-- Opening Marker --

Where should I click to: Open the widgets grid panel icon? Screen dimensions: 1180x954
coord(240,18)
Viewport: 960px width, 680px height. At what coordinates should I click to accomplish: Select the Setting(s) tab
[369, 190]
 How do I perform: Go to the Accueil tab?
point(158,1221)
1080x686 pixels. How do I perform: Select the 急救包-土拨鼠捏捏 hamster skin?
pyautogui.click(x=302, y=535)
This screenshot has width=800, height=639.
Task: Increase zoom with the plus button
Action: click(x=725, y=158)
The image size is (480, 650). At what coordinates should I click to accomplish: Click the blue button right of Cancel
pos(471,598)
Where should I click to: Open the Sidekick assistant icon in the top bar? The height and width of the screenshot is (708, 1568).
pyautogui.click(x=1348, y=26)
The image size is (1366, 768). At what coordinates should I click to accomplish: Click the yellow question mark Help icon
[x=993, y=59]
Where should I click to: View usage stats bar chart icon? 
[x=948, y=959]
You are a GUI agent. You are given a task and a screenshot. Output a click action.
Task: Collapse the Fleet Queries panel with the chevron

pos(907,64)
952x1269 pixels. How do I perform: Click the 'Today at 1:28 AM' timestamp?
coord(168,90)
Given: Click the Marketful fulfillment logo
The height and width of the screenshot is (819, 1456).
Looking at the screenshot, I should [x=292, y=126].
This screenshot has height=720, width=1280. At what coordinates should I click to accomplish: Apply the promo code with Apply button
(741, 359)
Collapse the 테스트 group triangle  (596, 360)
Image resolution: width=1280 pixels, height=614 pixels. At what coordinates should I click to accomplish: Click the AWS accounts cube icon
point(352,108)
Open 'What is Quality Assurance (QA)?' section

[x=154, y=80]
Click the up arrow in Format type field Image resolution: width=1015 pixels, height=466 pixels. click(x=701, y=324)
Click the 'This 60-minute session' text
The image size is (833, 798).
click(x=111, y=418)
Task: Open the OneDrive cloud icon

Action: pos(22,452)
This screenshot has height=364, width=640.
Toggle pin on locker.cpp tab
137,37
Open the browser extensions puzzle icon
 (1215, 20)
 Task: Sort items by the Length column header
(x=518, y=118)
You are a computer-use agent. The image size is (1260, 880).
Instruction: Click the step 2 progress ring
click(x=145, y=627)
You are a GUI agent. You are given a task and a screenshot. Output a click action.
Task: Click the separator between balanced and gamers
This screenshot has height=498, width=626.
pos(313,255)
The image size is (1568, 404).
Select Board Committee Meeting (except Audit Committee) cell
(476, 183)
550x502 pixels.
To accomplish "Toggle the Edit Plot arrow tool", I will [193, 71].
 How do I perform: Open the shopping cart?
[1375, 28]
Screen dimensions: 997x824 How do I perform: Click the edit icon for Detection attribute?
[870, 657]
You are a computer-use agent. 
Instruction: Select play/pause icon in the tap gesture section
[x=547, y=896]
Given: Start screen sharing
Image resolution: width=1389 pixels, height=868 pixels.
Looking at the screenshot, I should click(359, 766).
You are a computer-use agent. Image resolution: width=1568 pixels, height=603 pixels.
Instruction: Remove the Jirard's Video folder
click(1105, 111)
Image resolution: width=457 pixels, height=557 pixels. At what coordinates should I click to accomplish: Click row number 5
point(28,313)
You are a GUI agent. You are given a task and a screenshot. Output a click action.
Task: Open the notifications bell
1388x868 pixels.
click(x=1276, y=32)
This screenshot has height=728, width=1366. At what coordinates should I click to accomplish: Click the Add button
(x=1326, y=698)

-- Closing Marker --

WHAT TO DO -
Set down exactly the lines from the one that contains "Task: Click the" to the final line above, both included, and nothing more.

EXERCISE RESULT -
Task: Click the separator between balanced and gamers
This screenshot has height=498, width=626.
pos(313,255)
The image size is (1568, 404).
Select Board Committee Meeting (except Audit Committee) cell
(476, 183)
550x502 pixels.
To accomplish "Toggle the Edit Plot arrow tool", I will [193, 71].
 How do I perform: Open the shopping cart?
[1375, 28]
Screen dimensions: 997x824 How do I perform: Click the edit icon for Detection attribute?
[870, 657]
You are a computer-use agent. 
Instruction: Select play/pause icon in the tap gesture section
[x=547, y=896]
Given: Start screen sharing
Image resolution: width=1389 pixels, height=868 pixels.
Looking at the screenshot, I should click(359, 766).
You are a computer-use agent. Image resolution: width=1568 pixels, height=603 pixels.
Instruction: Remove the Jirard's Video folder
click(1105, 111)
Image resolution: width=457 pixels, height=557 pixels. At what coordinates should I click to accomplish: Click row number 5
point(28,313)
You are a GUI agent. You are given a task and a screenshot. Output a click action.
Task: Open the notifications bell
1388x868 pixels.
click(x=1276, y=32)
This screenshot has height=728, width=1366. At what coordinates should I click to accomplish: Click the Add button
(x=1326, y=698)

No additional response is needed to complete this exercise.